- **Task description**: Exactly the lines from the one containing "Image resolution: width=789" through the end of the listing below are required, restated word for word and without pictures.

· · · · ·

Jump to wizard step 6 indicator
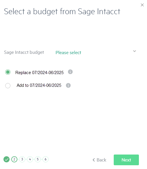point(45,159)
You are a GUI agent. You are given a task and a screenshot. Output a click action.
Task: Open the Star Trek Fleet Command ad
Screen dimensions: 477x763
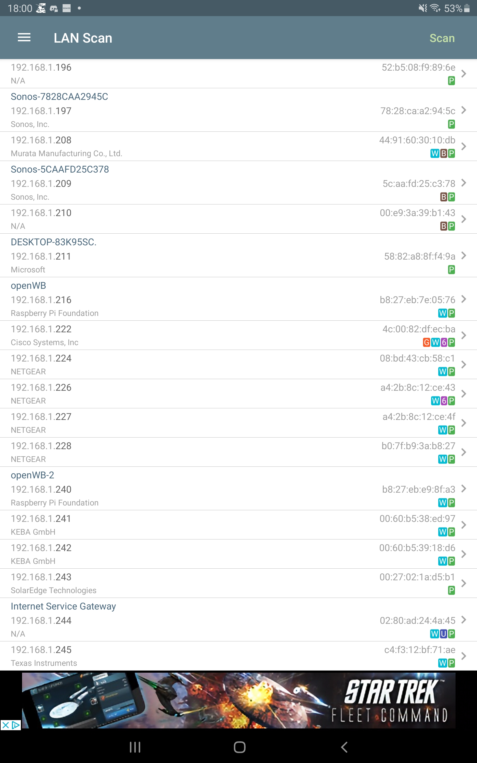pos(239,700)
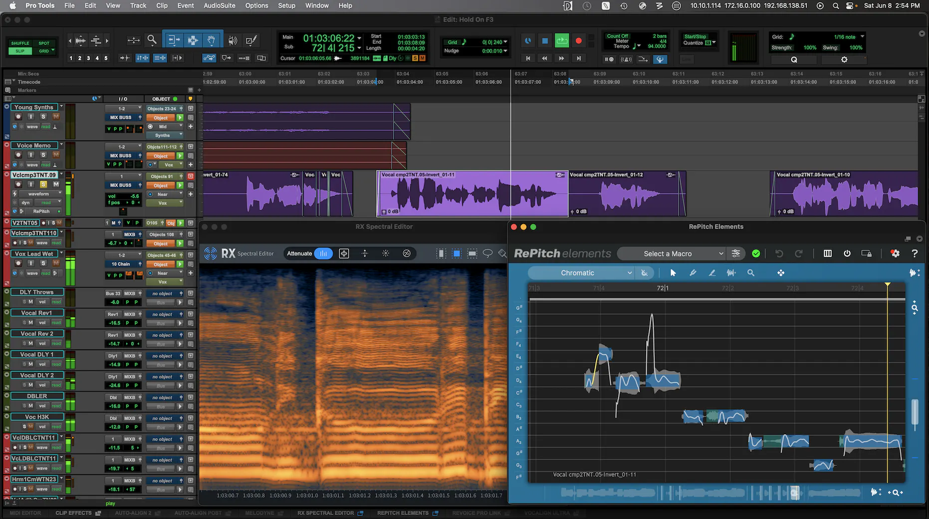Select the arrow pointer tool in RePitch
This screenshot has height=519, width=929.
tap(673, 273)
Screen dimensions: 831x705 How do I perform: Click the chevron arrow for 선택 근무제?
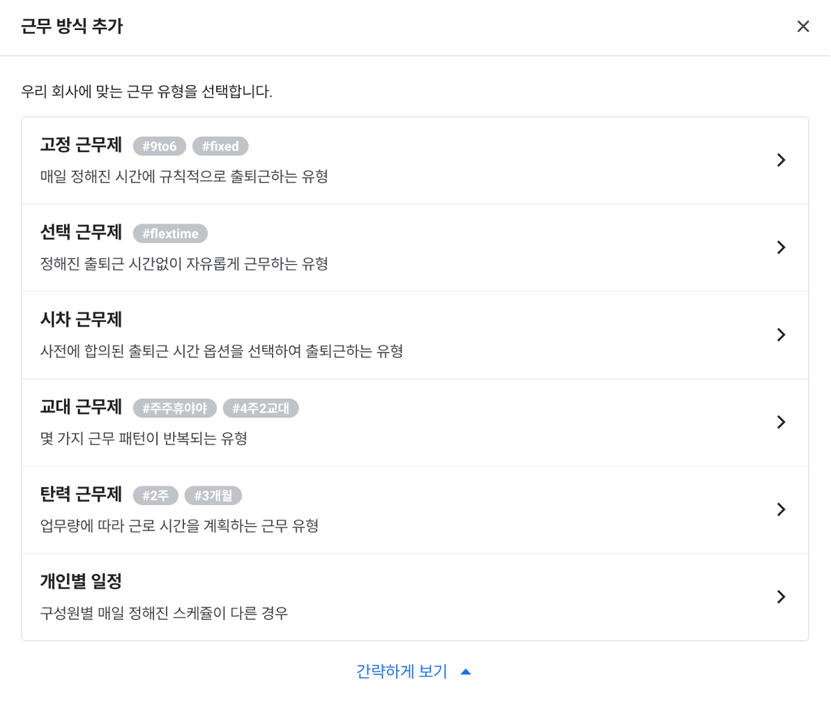pos(781,247)
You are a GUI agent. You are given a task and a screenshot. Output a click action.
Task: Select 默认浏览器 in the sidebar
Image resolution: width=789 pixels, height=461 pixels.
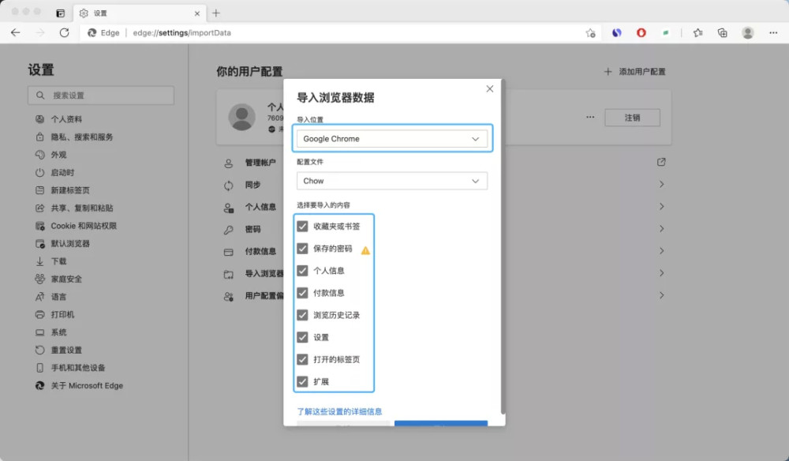70,244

· · · · ·

- **Exercise response**:
Image resolution: width=789 pixels, height=461 pixels.
70,244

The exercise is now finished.